Havia tido um ataque de pânico ao perceber que não estava mais em seu mundo e agora possuía o corpo de alguém que deveria ser um personagem fictício.
Ao perceber que novamente estava ficando sem ar, Yu fechou os olhos e inspirou profundamente. Conforme o ar entrava e saia em seus pulmões, ela ia se acalmando.
Ela pôs as mãos no rosto. Sentir a pele macia em si mesma lhe deixava entre assustada e reconfortada. Aquele toque não era seu, ao mesmo tempo conseguia senti-lo.

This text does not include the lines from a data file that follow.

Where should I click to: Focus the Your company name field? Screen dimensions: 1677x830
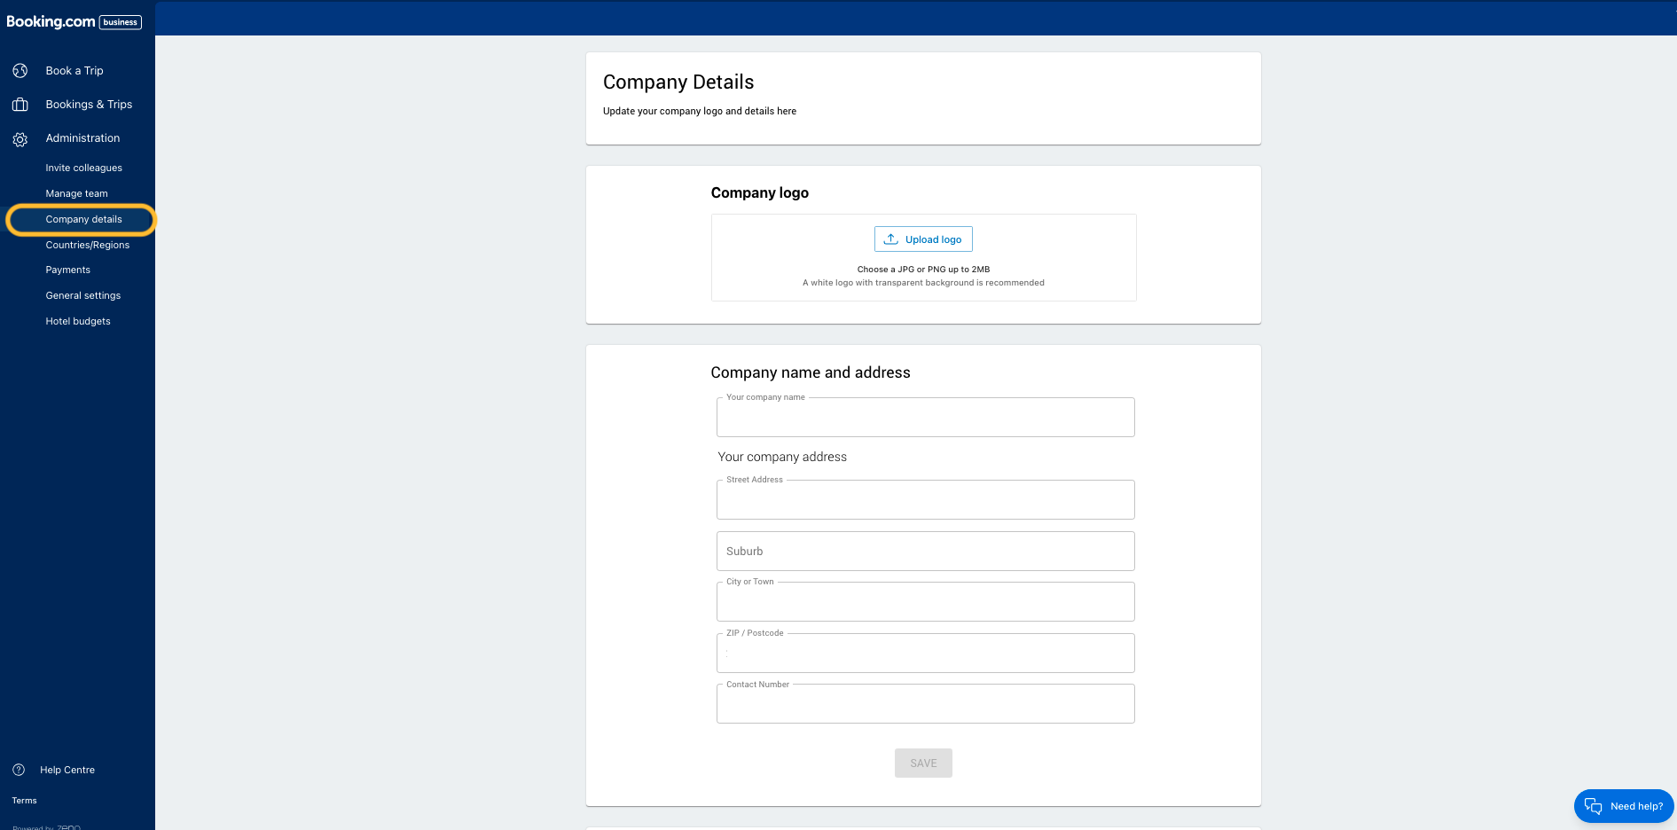[x=925, y=418]
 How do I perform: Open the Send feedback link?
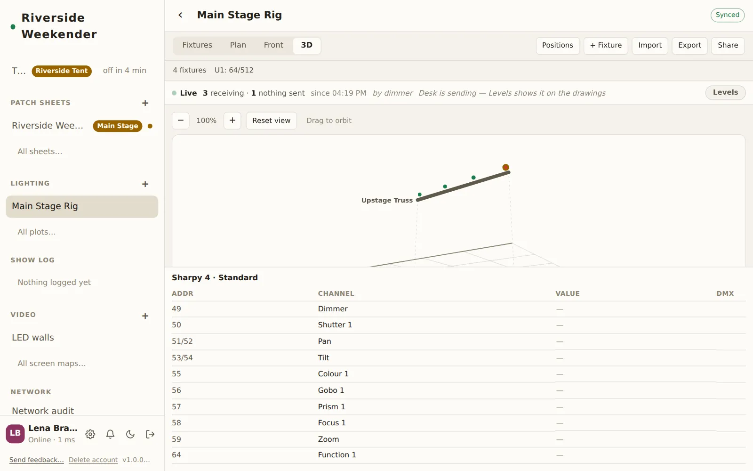[x=37, y=460]

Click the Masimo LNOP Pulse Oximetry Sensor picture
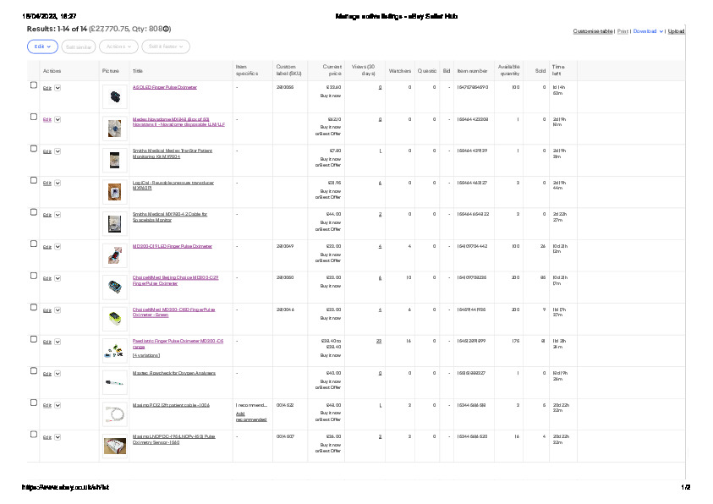(x=115, y=445)
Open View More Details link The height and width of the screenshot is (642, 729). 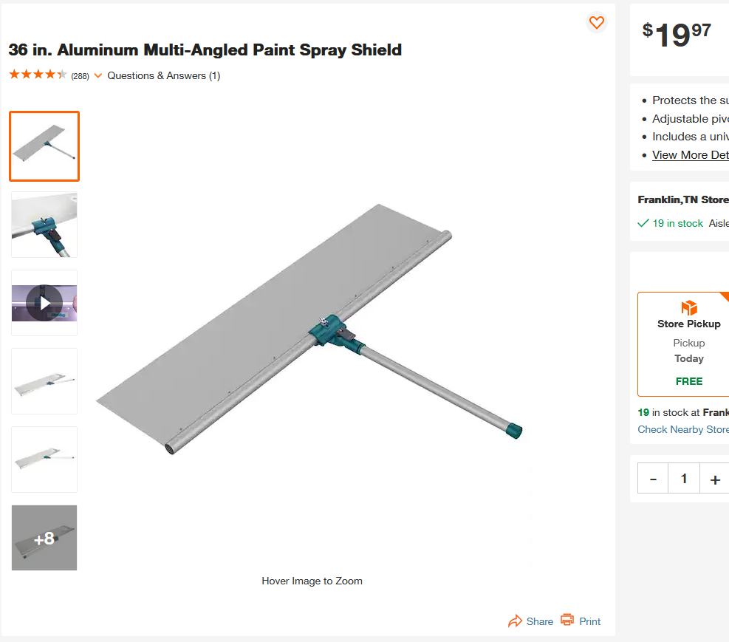(691, 155)
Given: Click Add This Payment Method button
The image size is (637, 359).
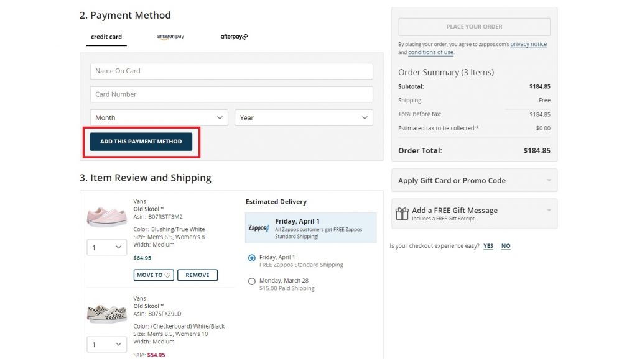Looking at the screenshot, I should tap(141, 142).
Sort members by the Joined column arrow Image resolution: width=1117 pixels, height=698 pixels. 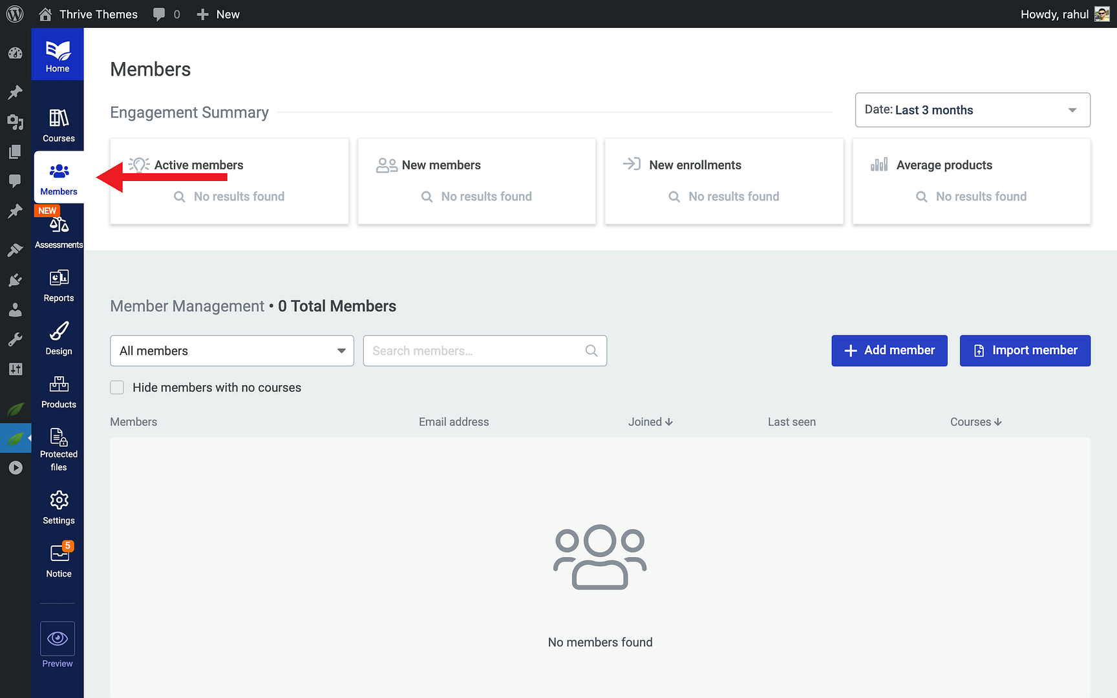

Ela não tinha ideia de quanto tempo esteve naquela posição, todavia, assim que sentiu-se mais tranquila, ela resolveu se levantar. Com a ajuda de seus braços e ignorando o reflexo no espelho, ela ergueu o tronco até estar sentada.
A primeira coisa que reparou foram seus pés, que estavam desnudos. Ao movimentar os dedos, ela compreendeu que não tinha mais o que surtar sobre — aquele era seu novo corpo.
Ela encolheu as pernas e colocou a mão no chão, sentido a madeira fria sob sua pele com o contato direto. Usando da palma ela se ergueu e levantou do chão com um pouco de dificuldade.
Meio aérea, ela caminhou até a cadeira mais próxima e sentou-se ali. Por sua sorte, era de costas ao espelho, então poderia ignorar seu reflexo enquanto assimilava as informações.
Seu nome agora era Yu Takasaki. Ela tinha entre dezenove a vinte e três anos, afinal, sua idade nem a da protagonista tinha sido explicitamente dita nos livros. A única coisa que era dita sobre era que já estavam na maioridade e tinham idades aproximadas.
Ela tinha alguma rixa com a protagonista que nunca foi contada nas histórias. Yu nunca chegou a contar qual era o problema dela com a outra mulher, e a principal sempre teve um certo receio de conversar sobre o assunto com seus novas companheiras de guilda.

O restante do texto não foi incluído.